Duygu Sağıroğlu'nun ardından…
Sinemamızın usta yönetmenlerinden, Mimar Sinan Güzel Sanatlar Üniversitesi Sinema – TV Bölümü’nün efsane hocası ve Türk tiyatrosunun önde gelen dekor tasarımcılarından Duygu Sağıroğlu’nu kaybettik…
Hem sinemamız hem tiyatromuz için yaşayan bir tarihti Duygu Sağıroğlu. Çok yönlü bir sanatçı, gerçek bir aydındı.
Galatasaray Lisesi’nde okuduğu yıllarda Tiyatro Kolu’na girdi. Resme olan ilgisi nedeniyle dekora yöneldi. Henüz hiçbir eğitim almadığı bir alanda lise çağında öylesine iyi işler çıkardı ki Türk Tiyatrosu’nun duayen ismi Muhsin Ertuğrul’un dikkatini çekti. Genç yaşta dönemin en iyi tiyatrocularının aralarında paylaşmakta zorlandığı bir dekor tasarımcısıydı artık… Gerektiğinde afiş de tasarlardı. O yılların tiyatro hayatına damgasını vuran, kurucularından biri olduğu Cep Tiyatrosu’nun sahnesini tasarlayıp kendi elleriyle inşa eden de oydu.
Lise sonrası İTÜ Mimarlık Fakültesi’ne girdi. Orada aldığı mimarlık eğitiminin hayata ve sanata bakışı üzerinde derin etkileri olduğunu söylerdi hep… Belki çok başarılı bir mimar olacaktı ama sadece tiyatrocuların değil sinemacıların da dikkatini çeken bir sanatçıydı artık. 1959 yılında Atıf Yılmaz’ın yönettiği, senaryosunu Yılmaz Güney’in yazdığı, Halit Refiğ’in reji asistanı olduğu ve müziğini Ruhi Su’nun yaptığı ‘Karacaoğlan’ın Kara Sevdası’ filmiyle sinemaya geçti. Kamera arkasındaki ‘tarihi kadrosu’yla dikkat çeken bu filmde işini yine hakkını vererek yaptı ve Yeşilçam’ın aranan sanat yönetmenlerinden biri oldu.
1963’te aldığı bursla ABD ve Avrupa’da opera dekoru üzerine çalıştı. 30’lu yaşlarının başlarında Türk tiyatrosunun önde gelen dekor tasarımcılarından biriydi ama sinema aşkı giderek ağır basıyordu. Sanat yönetmeni olarak çalıştığı filmlerin senaryo çalışmalarına katılıyor ve sinemaya giderek daha çok ısınıyordu.

Görev listesi -
#1 Duygu Sağıroğlu yazısındaki "Duygu Sağıroğlu'nun ardından…" sözleriyle başlayıp "eden de oydu." sözlerine kadar süren bölümü aynen yazın.
#2 Duygu Sağıroğlu yazısına dayanarak şu soruları yanıtlayın:
(a) Sağıroğlu hangi lisede okudu?
(b) Liseden sonra hangi fakülteye girdi?
(c) 1963'te aldığı bursla ABD ve Avrupa'da ne üzerine çalıştı?

Veri kesiti -
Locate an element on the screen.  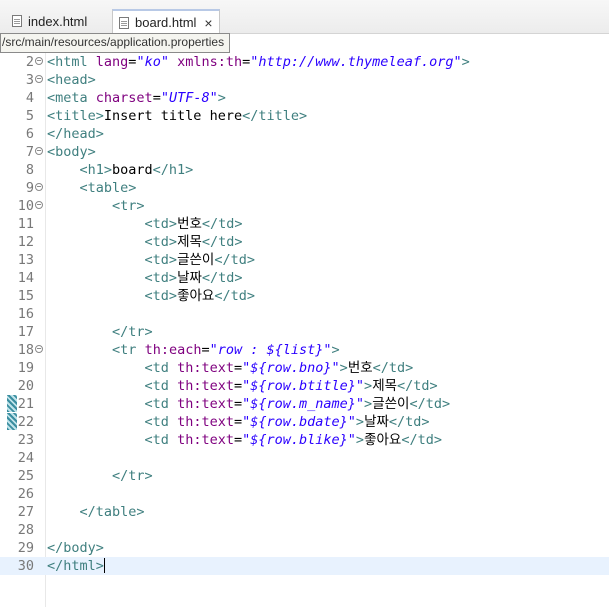
line-number: 11 is located at coordinates (26, 224).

Çözüm listesi -
#1
Duygu Sağıroğlu'nun ardından…
Sinemamızın usta yönetmenlerinden, Mimar Sinan Güzel Sanatlar Üniversitesi Sinema – TV Bölümü’nün efsane hocası ve Türk tiyatrosunun önde gelen dekor tasarımcılarından Duygu Sağıroğlu’nu kaybettik…
Hem sinemamız hem tiyatromuz için yaşayan bir tarihti Duygu Sağıroğlu. Çok yönlü bir sanatçı, gerçek bir aydındı.
Galatasaray Lisesi’nde okuduğu yıllarda Tiyatro Kolu’na girdi. Resme olan ilgisi nedeniyle dekora yöneldi. Henüz hiçbir eğitim almadığı bir alanda lise çağında öylesine iyi işler çıkardı ki Türk Tiyatrosu’nun duayen ismi Muhsin Ertuğrul’un dikkatini çekti. Genç yaşta dönemin en iyi tiyatrocularının aralarında paylaşmakta zorlandığı bir dekor tasarımcısıydı artık… Gerektiğinde afiş de tasarlardı. O yılların tiyatro hayatına damgasını vuran, kurucularından biri olduğu Cep Tiyatrosu’nun sahnesini tasarlayıp kendi elleriyle inşa eden de oydu.

#2
(a) Galatasaray Lisesi'nde.
(b) İTÜ Mimarlık Fakültesi'ne.
(c) Opera dekoru üzerine.